Which is to say that, as a 26-year-old graduate student, just as a 12-year-old letter writer, Tom Wolfe was already recognizably himself. He’d also found a lens through which he might view, freshly, all human behavior. He’d gone to Yale with the thought he would study his country by reading its literature and history and economics. He wound up discovering sociology—and especially Max Weber’s writings about the power of status seeking. The lust for status, it seemed to him, explained why otherwise intelligent American writers lost their minds and competed with one another to see just how devoted to the Communist cause they could be. In a funny way, Yale served him extremely well: it gave him a chance to roam and read and bump into new ideas. But he didn’t immediately see that:
“These stupid fucks have turned down namely my dissertation, meaning I will have to stay here about a month longer to delete all the offensive passages and retype the sumitch. They called my brilliant manuscript ‘journalistic’ and ‘reactionary,’ which means I must go through with a blue pencil and strike out all the laughs and anti-Red passages and slip in a little liberal merde, so to speak, just to sweeten it. I’ll discuss with you how stupid all these stupid fucks are when I see you.” [T.W., aged 26, letter to a friend, June 9, 1956.]
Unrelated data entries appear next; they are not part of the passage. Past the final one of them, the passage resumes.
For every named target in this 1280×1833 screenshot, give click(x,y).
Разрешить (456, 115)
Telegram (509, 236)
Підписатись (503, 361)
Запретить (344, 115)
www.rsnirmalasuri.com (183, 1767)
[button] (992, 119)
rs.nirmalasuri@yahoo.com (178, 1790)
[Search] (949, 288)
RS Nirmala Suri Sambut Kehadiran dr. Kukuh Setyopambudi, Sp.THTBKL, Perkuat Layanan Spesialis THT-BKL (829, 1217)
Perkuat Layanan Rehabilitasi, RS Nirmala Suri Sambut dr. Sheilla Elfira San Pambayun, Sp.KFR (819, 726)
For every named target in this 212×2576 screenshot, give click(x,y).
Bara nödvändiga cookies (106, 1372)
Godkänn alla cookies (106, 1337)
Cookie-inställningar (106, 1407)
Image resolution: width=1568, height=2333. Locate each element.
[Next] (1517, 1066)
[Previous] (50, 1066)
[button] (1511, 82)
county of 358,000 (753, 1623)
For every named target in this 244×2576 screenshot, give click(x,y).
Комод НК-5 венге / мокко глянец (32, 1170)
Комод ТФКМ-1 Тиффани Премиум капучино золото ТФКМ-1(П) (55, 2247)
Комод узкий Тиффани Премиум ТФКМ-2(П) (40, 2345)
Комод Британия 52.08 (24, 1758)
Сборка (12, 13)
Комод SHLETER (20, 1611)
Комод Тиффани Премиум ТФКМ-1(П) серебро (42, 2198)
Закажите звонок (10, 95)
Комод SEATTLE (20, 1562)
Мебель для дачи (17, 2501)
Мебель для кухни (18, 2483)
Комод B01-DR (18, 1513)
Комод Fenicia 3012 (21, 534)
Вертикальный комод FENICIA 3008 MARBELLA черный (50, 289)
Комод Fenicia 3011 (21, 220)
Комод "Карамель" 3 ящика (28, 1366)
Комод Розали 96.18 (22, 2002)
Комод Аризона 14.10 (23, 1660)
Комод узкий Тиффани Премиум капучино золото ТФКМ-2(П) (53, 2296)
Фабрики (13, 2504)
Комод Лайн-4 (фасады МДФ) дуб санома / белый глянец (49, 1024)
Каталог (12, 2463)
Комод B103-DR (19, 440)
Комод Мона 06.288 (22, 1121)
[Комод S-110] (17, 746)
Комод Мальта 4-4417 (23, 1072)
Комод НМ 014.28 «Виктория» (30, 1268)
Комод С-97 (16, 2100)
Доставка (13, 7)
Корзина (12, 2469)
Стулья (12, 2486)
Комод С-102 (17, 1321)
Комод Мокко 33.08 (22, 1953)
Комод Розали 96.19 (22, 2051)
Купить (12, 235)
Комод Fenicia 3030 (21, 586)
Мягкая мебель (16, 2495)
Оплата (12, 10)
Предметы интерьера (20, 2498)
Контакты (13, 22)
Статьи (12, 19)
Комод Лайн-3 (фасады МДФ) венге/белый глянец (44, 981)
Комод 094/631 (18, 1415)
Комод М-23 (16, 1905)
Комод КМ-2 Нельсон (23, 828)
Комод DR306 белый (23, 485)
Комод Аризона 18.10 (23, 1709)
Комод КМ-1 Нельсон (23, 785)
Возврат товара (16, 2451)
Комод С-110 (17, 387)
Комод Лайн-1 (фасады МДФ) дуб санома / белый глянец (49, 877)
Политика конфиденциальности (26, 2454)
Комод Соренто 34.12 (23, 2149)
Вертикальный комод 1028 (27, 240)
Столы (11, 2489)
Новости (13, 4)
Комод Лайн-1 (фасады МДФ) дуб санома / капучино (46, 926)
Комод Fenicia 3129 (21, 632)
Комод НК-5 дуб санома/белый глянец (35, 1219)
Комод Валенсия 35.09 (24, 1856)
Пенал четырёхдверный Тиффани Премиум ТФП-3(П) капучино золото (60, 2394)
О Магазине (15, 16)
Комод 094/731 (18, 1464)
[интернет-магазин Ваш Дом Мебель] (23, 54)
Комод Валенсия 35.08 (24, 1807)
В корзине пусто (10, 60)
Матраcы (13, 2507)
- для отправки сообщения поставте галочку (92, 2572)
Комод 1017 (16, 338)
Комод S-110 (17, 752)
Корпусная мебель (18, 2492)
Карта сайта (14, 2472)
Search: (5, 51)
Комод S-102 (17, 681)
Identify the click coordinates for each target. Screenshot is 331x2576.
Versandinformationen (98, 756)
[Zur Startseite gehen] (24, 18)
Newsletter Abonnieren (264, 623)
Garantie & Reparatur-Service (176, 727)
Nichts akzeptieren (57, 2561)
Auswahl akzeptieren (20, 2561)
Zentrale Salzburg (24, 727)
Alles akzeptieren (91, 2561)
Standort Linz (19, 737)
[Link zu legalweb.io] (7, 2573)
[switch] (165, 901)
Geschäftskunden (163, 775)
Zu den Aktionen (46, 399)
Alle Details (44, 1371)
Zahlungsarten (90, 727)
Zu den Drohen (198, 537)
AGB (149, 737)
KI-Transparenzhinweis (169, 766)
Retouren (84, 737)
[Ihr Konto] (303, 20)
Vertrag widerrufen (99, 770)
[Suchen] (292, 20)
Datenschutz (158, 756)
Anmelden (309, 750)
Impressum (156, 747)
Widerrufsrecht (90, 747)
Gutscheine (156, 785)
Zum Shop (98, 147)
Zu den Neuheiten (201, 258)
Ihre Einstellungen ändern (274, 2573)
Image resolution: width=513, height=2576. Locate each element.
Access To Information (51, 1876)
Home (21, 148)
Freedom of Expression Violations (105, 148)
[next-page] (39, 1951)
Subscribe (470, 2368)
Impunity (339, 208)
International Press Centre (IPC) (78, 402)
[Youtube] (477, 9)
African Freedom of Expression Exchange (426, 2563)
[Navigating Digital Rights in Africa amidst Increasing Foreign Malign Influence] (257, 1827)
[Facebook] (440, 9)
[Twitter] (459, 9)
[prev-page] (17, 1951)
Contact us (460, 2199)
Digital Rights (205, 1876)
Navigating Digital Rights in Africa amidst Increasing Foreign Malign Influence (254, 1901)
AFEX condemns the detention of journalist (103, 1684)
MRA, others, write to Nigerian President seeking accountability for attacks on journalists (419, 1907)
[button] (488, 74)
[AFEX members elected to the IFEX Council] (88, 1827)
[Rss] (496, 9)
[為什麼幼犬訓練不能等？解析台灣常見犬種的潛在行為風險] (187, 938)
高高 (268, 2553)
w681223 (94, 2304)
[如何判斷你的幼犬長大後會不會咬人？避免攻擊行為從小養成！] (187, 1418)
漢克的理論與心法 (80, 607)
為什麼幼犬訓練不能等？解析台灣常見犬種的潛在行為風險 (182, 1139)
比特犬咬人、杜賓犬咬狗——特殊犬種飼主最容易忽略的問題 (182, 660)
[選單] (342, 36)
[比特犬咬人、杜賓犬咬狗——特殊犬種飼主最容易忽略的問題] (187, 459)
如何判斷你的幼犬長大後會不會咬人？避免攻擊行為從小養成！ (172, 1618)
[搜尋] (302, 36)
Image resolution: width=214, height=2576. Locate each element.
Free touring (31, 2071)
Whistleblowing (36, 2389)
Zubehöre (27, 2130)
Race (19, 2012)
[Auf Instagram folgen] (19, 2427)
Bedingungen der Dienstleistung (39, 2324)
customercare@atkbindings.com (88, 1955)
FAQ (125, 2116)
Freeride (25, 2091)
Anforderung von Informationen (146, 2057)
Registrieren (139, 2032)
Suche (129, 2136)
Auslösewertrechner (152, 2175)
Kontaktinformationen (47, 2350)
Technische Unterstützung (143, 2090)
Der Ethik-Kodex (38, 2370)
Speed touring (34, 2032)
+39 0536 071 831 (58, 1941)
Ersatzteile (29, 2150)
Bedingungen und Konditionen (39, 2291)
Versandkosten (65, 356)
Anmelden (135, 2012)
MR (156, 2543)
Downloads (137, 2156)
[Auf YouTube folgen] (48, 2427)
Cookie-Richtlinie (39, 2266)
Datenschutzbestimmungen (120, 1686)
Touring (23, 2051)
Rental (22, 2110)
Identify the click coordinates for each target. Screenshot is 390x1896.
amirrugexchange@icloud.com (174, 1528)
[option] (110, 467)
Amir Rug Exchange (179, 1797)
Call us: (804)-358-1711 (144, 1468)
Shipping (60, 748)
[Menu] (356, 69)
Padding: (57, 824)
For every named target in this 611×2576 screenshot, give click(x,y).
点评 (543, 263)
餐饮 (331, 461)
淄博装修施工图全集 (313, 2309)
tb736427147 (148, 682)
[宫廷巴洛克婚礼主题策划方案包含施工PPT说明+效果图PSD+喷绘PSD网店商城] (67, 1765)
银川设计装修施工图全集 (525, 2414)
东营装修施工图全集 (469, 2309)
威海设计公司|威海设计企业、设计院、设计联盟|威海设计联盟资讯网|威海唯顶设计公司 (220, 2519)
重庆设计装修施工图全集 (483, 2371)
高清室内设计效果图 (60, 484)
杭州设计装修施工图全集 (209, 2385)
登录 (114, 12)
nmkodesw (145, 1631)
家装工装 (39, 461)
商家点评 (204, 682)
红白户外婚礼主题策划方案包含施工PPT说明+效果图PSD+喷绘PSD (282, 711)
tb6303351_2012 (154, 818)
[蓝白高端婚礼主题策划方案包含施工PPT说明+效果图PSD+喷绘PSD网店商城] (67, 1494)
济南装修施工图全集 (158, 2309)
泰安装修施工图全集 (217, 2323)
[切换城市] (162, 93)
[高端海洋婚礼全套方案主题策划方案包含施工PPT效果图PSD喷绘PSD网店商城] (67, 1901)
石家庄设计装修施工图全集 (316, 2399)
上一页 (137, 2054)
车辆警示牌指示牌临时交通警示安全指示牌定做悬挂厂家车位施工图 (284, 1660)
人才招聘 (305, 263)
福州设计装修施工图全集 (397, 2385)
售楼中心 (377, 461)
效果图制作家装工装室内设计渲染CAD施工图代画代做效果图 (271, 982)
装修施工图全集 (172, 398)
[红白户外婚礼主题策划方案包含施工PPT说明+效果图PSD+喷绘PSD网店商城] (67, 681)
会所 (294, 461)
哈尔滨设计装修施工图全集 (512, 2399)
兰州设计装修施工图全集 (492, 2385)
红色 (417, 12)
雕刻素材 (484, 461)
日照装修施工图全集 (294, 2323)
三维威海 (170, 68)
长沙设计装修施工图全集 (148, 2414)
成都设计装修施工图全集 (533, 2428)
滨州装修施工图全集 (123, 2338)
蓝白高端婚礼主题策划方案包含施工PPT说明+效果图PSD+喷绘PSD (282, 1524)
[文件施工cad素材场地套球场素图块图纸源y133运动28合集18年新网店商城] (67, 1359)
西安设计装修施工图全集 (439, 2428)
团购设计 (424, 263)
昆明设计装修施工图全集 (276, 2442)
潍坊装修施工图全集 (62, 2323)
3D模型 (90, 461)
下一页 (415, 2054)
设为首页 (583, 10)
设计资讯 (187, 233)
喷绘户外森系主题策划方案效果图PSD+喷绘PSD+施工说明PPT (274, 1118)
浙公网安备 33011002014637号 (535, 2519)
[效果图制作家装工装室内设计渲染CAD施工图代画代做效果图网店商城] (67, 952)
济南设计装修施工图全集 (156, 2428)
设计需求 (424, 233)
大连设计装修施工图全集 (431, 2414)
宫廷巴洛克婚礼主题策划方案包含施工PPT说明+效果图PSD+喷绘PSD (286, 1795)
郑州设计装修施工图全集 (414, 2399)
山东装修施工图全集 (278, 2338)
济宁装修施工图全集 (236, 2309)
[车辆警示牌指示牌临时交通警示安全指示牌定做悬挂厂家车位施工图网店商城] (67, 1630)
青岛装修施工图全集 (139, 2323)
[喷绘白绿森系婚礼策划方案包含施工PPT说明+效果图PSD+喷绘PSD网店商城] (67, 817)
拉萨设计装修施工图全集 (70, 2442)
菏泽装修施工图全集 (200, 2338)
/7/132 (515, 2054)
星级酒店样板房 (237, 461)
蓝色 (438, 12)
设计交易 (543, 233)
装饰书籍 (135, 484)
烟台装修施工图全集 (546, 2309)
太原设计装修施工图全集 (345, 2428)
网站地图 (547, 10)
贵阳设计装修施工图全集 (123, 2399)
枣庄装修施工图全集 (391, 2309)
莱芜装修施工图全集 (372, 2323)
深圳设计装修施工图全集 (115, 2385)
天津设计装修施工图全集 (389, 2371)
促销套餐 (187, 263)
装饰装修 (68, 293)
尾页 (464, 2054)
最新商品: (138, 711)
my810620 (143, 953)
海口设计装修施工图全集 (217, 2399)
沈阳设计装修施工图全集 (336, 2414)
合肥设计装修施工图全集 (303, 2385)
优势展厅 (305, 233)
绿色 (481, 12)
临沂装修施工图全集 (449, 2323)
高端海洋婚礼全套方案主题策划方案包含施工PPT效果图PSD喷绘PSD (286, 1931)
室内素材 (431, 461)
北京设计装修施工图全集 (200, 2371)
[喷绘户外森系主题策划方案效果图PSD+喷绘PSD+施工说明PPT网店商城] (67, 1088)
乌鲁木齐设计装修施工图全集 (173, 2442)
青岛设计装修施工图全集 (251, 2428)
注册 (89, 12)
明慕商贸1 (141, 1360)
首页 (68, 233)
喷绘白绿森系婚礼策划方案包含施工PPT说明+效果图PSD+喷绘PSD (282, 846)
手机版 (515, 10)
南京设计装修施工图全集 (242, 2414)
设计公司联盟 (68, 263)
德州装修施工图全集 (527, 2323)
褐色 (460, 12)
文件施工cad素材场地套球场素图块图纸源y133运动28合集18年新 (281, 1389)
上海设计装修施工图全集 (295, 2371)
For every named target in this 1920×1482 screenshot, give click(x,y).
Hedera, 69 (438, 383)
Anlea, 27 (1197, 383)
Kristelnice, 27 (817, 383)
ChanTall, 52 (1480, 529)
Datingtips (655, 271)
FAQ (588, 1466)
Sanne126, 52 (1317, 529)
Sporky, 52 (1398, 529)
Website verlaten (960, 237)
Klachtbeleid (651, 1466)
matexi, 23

He re-writes his thesis. He lards it up with academic jargon and creates a phony emotional distance from his material (he refers to “an American writer E. Hemingway”), and it is accepted. Then he flees Yale as fast as he can.
And so the Austrian school student, thinks anti-Keynesian, anti-Krugman, anti-Piketty and anti-econometrics but splatters on paper silly equations to get the nod of the establishment. But will the Austrian school student emerge anti-establishment à la Wolfe once that final paper is handed in, or continue to cower to the establishment like a second-rate hack?

-Robert Wenzel  

1 comment:

  1. The reason that students of Austrian School Economics do not get any respect at establishment universities is because the idea that value, the foundation of economics, is subjective, individually imputed, and context-dependent, not objective, collective, and context-invariant, completely trashes the idea of expert planners, world-saver-activists, messianic bureaucracies, greedy political cronies, and grandiose politicians. Austrian Economics threatens the cowardice of collectivists, mystics, and irrationality fanciers everywhere and "ruins the game" for them. It would end the great confederacy of dunces. If it ever caught on, it would make a ruin of "establishment universities," because these kinds of cons, grifts, and bamboozlement mythologies are the entire stock in trade for these institutions.